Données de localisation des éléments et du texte
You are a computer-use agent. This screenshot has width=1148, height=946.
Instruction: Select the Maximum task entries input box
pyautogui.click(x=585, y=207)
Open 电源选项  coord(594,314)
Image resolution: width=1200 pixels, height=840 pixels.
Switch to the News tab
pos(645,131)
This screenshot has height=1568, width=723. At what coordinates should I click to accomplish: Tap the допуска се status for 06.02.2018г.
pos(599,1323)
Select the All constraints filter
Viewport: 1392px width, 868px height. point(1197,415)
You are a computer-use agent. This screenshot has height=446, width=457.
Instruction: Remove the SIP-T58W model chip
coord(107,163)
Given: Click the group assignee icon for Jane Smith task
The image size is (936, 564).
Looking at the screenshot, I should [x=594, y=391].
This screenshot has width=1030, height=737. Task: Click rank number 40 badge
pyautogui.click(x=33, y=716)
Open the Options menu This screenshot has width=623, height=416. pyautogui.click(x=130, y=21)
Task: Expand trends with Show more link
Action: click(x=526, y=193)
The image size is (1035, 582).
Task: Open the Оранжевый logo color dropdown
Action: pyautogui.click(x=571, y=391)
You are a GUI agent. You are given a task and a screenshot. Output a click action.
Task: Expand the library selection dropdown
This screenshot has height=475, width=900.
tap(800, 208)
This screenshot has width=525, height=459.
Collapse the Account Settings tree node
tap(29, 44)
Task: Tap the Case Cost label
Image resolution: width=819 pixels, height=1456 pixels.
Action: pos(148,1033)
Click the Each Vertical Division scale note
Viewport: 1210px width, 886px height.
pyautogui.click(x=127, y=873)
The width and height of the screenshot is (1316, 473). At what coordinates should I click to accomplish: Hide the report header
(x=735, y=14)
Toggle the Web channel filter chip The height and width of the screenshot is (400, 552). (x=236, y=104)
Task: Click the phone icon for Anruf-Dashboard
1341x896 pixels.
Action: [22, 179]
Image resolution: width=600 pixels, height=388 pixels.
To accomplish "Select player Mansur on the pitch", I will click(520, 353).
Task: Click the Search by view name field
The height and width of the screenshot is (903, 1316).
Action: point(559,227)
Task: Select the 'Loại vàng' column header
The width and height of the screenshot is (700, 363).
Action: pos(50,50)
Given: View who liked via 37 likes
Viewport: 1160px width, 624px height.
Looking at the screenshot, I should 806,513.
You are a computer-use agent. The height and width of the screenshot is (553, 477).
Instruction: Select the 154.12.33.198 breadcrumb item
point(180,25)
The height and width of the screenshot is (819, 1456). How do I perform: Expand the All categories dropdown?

» Consignes:
Présentez toutes les lignes des entrées sous forme de tableau Markdown à deux colonnes, « N° » pour le numéro de rang et « Ligne » pour la ligne elle-même, en omettant les lignes vides.

» Réponse rédigée:
| N° | Ligne |
|---|---|
| 1 | You are a computer-use agent. This screenshot has width=1148, height=946. |
| 2 | Instruction: Select the Maximum task entries input box |
| 3 | pyautogui.click(x=585, y=207) |
| 4 | Open 电源选项  coord(594,314) |
| 5 | Image resolution: width=1200 pixels, height=840 pixels. |
| 6 | Switch to the News tab |
| 7 | pos(645,131) |
| 8 | This screenshot has height=1568, width=723. At what coordinates should I click to accomplish: Tap the допуска се status for 06.02.2018г. |
| 9 | pos(599,1323) |
| 10 | Select the All constraints filter |
| 11 | Viewport: 1392px width, 868px height. point(1197,415) |
| 12 | You are a computer-use agent. This screenshot has height=446, width=457. |
| 13 | Instruction: Remove the SIP-T58W model chip |
| 14 | coord(107,163) |
| 15 | Given: Click the group assignee icon for Jane Smith task |
| 16 | The image size is (936, 564). |
| 17 | Looking at the screenshot, I should [x=594, y=391]. |
| 18 | This screenshot has width=1030, height=737. Task: Click rank number 40 badge |
| 19 | pyautogui.click(x=33, y=716) |
| 20 | Open the Options menu This screenshot has width=623, height=416. pyautogui.click(x=130, y=21) |
| 21 | Task: Expand trends with Show more link |
| 22 | Action: click(x=526, y=193) |
| 23 | The image size is (1035, 582). |
| 24 | Task: Open the Оранжевый logo color dropdown |
| 25 | Action: pyautogui.click(x=571, y=391) |
| 26 | You are a GUI agent. You are given a task and a screenshot. Output a click action. |
| 27 | Task: Expand the library selection dropdown |
| 28 | This screenshot has height=475, width=900. |
| 29 | tap(800, 208) |
| 30 | This screenshot has width=525, height=459. |
| 31 | Collapse the Account Settings tree node |
| 32 | tap(29, 44) |
| 33 | Task: Tap the Case Cost label |
| 34 | Image resolution: width=819 pixels, height=1456 pixels. |
| 35 | Action: pos(148,1033) |
| 36 | Click the Each Vertical Division scale note |
| 37 | Viewport: 1210px width, 886px height. |
| 38 | pyautogui.click(x=127, y=873) |
| 39 | The width and height of the screenshot is (1316, 473). At what coordinates should I click to accomplish: Hide the report header |
| 40 | (x=735, y=14) |
| 41 | Toggle the Web channel filter chip The height and width of the screenshot is (400, 552). (x=236, y=104) |
| 42 | Task: Click the phone icon for Anruf-Dashboard |
| 43 | 1341x896 pixels. |
| 44 | Action: [22, 179] |
| 45 | Image resolution: width=600 pixels, height=388 pixels. |
| 46 | To accomplish "Select player Mansur on the pitch", I will click(520, 353). |
| 47 | Task: Click the Search by view name field |
| 48 | The height and width of the screenshot is (903, 1316). |
| 49 | Action: point(559,227) |
| 50 | Task: Select the 'Loại vàng' column header |
| 51 | The width and height of the screenshot is (700, 363). |
| 52 | Action: pos(50,50) |
| 53 | Given: View who liked via 37 likes |
| 54 | Viewport: 1160px width, 624px height. |
| 55 | Looking at the screenshot, I should 806,513. |
| 56 | You are a computer-use agent. The height and width of the screenshot is (553, 477). |
| 57 | Instruction: Select the 154.12.33.198 breadcrumb item |
| 58 | point(180,25) |
| 59 | The height and width of the screenshot is (819, 1456). How do I perform: Expand the All categories dropdown? |